Happy Friday, I hope you have a great weekend.

Here's a little anecdote to send you off.


One time at my first company I was tasked with designing an artifact and CI/CD architecture. This must have been nearly 10 years ago. I was evaluating about 5-6 different vendor solutions. I was a senior web apps specialist at the time – today you'd say DevOps. (NEWSFLASH: I was a buying decision evaluator!).

Anyway, we had this one vendor offer to send their Solutions Engineer in. I kid you not, he was the epitome of a "bro" engineer. He came in with his Whole Foods bag every day and he had a rockin' bod. I mean – I'm a little jealous, he clearly worked out.

Honestly, he was a nice enough guy. We liked him. We could tell he wasn't super technical but he wasn't condescending, he treated us respectfully, and he was always eager to help or jump in.

BUT... the product itself was a different story.

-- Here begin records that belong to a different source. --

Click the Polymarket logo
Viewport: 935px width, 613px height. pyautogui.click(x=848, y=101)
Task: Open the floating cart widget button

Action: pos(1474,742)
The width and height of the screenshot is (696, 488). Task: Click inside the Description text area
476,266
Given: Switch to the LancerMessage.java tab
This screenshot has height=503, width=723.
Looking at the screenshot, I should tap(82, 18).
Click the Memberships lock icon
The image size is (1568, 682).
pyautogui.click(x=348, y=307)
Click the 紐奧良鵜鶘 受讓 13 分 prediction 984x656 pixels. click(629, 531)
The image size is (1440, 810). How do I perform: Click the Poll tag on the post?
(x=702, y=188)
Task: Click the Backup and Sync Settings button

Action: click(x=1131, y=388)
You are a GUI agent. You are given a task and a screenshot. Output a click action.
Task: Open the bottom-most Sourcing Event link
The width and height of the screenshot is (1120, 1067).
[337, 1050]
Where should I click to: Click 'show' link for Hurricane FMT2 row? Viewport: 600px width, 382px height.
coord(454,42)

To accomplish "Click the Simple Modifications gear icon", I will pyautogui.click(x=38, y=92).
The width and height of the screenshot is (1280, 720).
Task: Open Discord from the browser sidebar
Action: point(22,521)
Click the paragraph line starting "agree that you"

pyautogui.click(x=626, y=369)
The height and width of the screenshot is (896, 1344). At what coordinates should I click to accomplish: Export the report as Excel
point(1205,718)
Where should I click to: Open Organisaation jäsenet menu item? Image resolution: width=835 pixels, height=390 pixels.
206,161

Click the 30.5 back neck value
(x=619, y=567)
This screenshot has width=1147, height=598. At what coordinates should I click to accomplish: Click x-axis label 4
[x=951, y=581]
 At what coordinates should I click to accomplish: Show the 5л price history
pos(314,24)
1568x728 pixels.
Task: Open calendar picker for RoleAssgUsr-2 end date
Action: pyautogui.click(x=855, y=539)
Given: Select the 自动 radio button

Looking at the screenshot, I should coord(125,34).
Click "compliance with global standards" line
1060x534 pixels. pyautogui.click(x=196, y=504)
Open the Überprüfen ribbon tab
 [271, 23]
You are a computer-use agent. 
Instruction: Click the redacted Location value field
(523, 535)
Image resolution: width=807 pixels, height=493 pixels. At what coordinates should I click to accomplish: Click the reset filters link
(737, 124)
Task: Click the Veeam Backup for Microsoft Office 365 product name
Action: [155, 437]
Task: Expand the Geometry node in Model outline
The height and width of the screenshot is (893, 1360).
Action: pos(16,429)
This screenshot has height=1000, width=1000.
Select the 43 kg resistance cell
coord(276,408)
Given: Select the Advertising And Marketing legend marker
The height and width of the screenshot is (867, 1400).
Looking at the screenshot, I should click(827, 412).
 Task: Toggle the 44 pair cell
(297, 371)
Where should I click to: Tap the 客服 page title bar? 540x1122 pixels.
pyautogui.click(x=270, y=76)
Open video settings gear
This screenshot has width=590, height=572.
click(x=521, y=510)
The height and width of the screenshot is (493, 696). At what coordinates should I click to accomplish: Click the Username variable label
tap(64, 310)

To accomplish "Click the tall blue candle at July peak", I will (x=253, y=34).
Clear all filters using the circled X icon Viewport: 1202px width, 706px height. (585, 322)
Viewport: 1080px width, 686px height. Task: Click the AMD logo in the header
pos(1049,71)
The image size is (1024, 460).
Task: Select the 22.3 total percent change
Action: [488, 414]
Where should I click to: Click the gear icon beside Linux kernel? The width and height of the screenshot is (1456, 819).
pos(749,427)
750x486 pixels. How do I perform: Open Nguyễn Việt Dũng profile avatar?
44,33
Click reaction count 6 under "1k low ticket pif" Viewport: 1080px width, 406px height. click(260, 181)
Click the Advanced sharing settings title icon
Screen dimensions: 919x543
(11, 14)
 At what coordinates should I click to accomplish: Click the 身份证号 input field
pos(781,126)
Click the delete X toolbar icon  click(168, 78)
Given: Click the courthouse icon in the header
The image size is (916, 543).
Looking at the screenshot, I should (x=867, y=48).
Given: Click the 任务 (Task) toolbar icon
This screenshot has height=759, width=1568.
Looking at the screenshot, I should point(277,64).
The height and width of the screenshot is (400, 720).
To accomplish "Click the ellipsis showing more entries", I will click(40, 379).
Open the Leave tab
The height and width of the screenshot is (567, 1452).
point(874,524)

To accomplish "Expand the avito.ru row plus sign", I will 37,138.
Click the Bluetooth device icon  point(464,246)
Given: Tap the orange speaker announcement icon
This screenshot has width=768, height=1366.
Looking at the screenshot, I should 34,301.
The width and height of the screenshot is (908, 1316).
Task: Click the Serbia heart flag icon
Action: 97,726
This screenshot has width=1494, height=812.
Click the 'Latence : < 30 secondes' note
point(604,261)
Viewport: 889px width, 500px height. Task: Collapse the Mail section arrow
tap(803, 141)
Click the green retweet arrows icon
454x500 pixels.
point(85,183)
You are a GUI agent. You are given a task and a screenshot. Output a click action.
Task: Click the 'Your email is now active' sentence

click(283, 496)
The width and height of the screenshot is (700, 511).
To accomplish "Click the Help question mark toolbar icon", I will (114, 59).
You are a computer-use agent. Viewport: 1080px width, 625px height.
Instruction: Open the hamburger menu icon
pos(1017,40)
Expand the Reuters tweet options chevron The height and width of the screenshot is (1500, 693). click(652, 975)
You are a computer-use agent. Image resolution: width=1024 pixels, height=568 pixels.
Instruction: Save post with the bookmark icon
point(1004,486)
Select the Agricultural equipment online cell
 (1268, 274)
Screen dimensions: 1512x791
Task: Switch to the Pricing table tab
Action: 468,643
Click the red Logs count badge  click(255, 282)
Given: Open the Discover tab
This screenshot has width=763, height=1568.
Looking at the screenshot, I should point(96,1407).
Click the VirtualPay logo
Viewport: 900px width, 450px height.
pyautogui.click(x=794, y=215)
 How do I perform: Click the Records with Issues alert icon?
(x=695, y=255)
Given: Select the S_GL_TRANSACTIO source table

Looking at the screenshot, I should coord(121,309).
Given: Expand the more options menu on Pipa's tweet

As we continued to throw more complex scenarios we'd need to support, the product kept failing to meet expectations. (It looked like the UI was made in the 90s, just thinking about the UX makes me want to puke.)

Rockin Bod Boi would try to help us figure it out and would sometimes need to call HQ and... yeah, it wasn't... great.

The workarounds were complex. It was obvious that automation may not solve the problem and we were dealing with hundreds of internal sites needing to be managed. My teammate and I kept giving each other sidelong glances. If this product makes these scenarios complex, I don't think our teams will fare very well (and then they'd ask us and create more Remedy tickets, and ahhhhhgh that was the last thing we needed).

The marketing had succeeded. The sales cycle had started well. We liked what we initially saw. But then – a crack formed in the foundation. Trust in the product as a solution was... broken.

From the Little Red Book of Selling, Gitomer's mantra is:

"If people like you, and they trust you, they may buy from you."

The moral of the story is, even though we liked him, and we liked the vendor demo enough to create a prototype, the trust in the product was lost.

So that's why we didn't buy it.

(Anyway, I hope you're doing well, Rockin' Bod Boi – you did the best you could with what was given and we salute you.)

Have a lovely weekend,
Kamran

PS. We went with Jenkins + Artifactory, which worked out well for us at the time.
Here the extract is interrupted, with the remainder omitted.